Pode Bolsonaro fazer tudo o que lhe apetece? Não pode, porque é menos forte do que mostra e porque encontrará obstáculos institucionais. Na quarta-feira, houve um primeiro aviso do Supremo Tribunal Federal (STF). Numa reunião urgente, os ministros [os membros do STF] mantiveram a proibição da apreensão de documentos, da retirada de cartazes ou da interrupção de debates nas universidades. Tinham sido ordenadas por tribunais eleitorais locais. A suspensão liminar desses actos fora ordenada no sábado pela ministra Cármen Lúcia. Por unanimidade, o pleno do tribunal confirmou essa decisão, em nome da liberdade de expressão de estudantes e professores.
“As práticas descritas na peça inicial da presente arguição contrariam a Constituição, contrariam o Brasil como Estado Democrático de Direito. (...) A única força legítima [para] invadir a universidade [são] ideias livres e plurais”, disse Lúcia na declaração de voto.

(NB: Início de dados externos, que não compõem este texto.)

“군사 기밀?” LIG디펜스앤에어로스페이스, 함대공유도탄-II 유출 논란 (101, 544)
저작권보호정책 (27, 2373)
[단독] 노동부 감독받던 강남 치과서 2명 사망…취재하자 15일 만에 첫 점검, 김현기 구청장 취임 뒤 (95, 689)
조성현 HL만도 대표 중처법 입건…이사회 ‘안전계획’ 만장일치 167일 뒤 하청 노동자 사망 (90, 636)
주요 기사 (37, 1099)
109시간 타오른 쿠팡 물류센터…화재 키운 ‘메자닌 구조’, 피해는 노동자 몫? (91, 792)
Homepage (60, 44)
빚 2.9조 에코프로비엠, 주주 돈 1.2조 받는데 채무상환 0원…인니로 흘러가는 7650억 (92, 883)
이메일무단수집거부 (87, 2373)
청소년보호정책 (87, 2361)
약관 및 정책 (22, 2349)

Por proposta do ministro Gilmar Mendes, a decisão foi estendida a outras iniciativas de “patrulhamento ideológico”, como o caso da deputada bolsonarista Ana Caroline Campagnolo, que tinha apelado a que os estudantes denunciassem professores que se manifestassem contra a eleição de Bolsonaro.
A decisão do STF foi um claro aviso ao novo Presidente.